→ **What is expected**
Write out the material below, everything from the line containing "This screenshot has height=793, width=1512." down to the line containing "Choose the 大玉螺旋丸", both included, and nothing else.

→ **Raw records**
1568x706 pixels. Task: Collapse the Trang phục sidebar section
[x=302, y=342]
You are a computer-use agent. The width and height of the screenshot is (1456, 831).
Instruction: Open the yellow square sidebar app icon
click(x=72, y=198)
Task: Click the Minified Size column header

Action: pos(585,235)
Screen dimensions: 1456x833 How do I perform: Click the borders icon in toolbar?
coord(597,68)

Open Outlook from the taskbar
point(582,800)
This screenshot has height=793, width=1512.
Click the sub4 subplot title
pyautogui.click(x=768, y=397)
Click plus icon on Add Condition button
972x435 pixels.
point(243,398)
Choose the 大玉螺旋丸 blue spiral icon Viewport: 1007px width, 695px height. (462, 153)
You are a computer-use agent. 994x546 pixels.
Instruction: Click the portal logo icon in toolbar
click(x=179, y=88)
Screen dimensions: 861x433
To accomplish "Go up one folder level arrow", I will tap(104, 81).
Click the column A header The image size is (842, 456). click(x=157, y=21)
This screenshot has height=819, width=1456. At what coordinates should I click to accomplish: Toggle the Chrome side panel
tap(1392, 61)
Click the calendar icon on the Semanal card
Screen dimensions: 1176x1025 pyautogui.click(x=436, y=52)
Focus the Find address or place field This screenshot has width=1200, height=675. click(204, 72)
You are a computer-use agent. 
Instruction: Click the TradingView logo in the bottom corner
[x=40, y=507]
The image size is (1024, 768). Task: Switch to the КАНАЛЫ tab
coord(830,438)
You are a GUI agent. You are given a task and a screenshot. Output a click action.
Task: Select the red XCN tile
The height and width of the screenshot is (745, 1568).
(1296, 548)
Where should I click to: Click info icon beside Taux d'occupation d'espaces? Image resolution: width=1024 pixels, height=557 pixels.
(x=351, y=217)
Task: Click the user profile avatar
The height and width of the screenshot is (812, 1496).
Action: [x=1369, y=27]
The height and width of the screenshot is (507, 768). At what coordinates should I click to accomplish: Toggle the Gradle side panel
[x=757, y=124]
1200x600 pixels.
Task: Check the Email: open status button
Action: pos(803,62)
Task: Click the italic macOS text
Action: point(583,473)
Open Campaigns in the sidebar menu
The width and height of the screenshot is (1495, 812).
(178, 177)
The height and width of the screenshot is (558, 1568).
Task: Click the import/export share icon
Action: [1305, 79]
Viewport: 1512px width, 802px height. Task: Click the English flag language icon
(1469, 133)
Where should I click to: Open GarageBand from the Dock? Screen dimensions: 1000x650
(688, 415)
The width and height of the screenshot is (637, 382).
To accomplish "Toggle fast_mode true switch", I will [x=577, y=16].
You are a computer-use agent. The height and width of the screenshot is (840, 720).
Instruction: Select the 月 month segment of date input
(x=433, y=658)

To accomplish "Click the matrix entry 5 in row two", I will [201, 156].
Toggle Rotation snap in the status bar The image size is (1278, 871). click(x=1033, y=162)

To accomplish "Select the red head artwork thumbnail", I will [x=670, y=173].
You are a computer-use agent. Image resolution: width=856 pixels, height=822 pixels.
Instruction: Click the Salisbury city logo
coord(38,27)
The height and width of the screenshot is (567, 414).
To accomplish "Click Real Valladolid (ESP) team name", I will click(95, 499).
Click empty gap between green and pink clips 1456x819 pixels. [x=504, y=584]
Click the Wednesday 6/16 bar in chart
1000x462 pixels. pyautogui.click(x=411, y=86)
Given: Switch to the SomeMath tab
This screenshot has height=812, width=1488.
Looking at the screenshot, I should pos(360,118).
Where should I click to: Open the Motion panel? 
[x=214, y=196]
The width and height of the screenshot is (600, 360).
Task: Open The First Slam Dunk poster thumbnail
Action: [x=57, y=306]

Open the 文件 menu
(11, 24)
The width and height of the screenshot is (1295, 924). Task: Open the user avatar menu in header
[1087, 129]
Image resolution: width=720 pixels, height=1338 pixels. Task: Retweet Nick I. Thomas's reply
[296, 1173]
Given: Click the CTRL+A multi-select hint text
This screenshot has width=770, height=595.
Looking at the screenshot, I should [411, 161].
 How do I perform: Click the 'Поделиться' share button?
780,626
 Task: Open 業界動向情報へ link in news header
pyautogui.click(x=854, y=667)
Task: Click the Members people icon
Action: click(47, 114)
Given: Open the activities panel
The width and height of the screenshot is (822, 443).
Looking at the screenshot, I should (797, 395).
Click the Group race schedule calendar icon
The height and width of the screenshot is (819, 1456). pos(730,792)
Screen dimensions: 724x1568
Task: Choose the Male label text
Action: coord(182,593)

→ **Complete output**
This screenshot has height=793, width=1512.
Click the sub4 subplot title
pyautogui.click(x=768, y=397)
Click plus icon on Add Condition button
972x435 pixels.
point(243,398)
Choose the 大玉螺旋丸 blue spiral icon Viewport: 1007px width, 695px height. (462, 153)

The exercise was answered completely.